Abstract

Malaria risk may be heterogeneous in urban areas of Africa. Identifying those at highest risk for malaria may lead to more targeted approaches to malaria control. A representative sample of 558 children aged 1-10 years were recruited from a census population in a single parish of Kampala and followed up for 2 years. Malaria was diagnosed when a child presented with a new episode of fever and a thick blood smear positive for parasites. Multivariate analysis was used to identify independent predictors of malaria incidence. A total of 695 episodes of uncomplicated malaria were diagnosed after 901 person years of follow-up.
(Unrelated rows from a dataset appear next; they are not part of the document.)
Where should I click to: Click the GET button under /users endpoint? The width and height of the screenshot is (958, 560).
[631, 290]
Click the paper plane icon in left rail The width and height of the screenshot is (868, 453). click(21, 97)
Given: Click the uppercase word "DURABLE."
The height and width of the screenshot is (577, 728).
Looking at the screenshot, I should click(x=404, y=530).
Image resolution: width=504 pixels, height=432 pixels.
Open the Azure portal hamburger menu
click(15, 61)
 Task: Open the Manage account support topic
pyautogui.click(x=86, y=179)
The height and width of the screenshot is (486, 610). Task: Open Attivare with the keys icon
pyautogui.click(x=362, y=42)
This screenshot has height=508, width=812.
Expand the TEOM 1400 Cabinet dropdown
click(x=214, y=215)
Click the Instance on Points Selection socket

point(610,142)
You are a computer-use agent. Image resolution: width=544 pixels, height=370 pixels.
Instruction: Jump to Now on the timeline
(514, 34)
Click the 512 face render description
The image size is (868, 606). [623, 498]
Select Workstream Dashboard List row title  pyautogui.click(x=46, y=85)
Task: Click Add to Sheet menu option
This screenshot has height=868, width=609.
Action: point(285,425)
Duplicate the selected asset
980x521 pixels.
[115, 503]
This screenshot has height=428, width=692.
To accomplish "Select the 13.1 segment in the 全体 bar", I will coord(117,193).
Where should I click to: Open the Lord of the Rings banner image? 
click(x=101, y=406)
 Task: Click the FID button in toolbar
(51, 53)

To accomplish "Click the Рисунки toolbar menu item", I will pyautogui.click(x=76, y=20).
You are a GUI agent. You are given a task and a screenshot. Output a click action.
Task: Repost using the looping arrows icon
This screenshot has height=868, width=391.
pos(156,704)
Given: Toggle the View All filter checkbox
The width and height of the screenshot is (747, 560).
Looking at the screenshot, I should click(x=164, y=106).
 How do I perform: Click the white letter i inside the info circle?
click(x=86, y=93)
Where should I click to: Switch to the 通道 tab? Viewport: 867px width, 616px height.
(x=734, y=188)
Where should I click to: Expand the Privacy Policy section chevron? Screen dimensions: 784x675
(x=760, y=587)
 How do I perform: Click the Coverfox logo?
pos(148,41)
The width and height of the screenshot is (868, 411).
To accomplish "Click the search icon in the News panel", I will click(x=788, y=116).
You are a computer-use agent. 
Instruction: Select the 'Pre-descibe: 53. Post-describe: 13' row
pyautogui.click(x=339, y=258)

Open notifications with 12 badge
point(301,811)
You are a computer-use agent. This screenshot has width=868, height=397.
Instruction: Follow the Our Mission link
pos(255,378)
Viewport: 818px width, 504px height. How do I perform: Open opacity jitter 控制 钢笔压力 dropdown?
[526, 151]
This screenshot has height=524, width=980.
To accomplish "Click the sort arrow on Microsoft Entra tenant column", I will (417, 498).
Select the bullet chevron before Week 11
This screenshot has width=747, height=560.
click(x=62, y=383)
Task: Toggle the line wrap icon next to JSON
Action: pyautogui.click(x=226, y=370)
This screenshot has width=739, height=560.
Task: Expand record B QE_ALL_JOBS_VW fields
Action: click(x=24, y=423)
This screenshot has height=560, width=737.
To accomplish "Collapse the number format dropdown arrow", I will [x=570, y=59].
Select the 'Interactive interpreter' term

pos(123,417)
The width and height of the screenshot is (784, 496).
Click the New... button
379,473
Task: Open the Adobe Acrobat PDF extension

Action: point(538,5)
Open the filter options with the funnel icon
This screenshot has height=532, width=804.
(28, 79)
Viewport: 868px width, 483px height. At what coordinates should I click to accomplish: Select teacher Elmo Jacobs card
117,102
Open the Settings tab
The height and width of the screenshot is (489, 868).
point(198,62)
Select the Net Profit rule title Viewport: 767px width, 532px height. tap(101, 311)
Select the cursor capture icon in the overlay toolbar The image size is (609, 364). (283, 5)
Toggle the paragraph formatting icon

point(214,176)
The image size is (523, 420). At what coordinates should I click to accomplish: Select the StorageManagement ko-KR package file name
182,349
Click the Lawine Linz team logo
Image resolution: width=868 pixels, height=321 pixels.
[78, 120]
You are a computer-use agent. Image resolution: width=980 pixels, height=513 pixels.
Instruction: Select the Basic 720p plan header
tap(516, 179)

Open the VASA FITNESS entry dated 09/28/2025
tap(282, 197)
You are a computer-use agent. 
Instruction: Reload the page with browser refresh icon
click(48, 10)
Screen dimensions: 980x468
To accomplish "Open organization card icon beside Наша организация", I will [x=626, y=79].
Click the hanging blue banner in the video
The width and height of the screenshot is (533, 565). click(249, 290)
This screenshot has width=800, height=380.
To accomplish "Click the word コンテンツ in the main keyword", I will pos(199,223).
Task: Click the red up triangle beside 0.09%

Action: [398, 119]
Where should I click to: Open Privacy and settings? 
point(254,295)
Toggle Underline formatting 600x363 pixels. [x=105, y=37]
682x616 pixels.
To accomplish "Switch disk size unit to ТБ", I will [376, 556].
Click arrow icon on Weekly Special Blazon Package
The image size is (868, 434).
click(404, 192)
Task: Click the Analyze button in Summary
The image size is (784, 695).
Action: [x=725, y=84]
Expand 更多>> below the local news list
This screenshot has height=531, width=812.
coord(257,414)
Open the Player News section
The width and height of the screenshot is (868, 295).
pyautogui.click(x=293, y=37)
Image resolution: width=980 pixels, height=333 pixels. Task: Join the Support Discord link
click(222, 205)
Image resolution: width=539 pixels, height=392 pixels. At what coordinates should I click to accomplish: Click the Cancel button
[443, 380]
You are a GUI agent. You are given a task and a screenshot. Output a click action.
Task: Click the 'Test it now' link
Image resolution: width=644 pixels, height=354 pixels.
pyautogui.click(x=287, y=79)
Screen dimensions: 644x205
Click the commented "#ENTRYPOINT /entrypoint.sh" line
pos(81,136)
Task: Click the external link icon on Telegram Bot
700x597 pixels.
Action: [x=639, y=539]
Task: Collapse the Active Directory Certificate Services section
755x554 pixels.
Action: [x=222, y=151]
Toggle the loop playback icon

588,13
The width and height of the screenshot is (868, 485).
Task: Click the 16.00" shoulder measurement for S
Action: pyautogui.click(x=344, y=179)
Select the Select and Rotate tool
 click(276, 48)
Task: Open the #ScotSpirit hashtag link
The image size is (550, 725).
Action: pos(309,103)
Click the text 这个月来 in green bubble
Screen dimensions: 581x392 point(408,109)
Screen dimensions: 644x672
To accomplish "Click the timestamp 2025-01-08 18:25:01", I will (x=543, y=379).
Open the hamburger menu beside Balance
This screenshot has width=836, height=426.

Sickle cell trait (relative risk [RR], 0.68 [95% confidence interval {CI}, 0.52-0.90]), glucose-6-phosphate dehydrogenase deficiency in female children (RR, 0.48 [95% CI, 0.31-0.75]), and use of an insecticide-treated bed net (RR, 0.52 [95% CI, 0.32-0.83]) were associated with a lower risk of malaria. The distance of the subject's residence from a swamp bordering the parish showed a strong "dose-response" relationship; living in the swamp was the strongest predictor of malaria risk (RR, 3.94 [95% CI, 2.61-5.97]). Malaria incidence was highly heterogeneous in this urban cohort of children. Malaria control interventions in urban areas should target populations living in pockets of high malaria risk.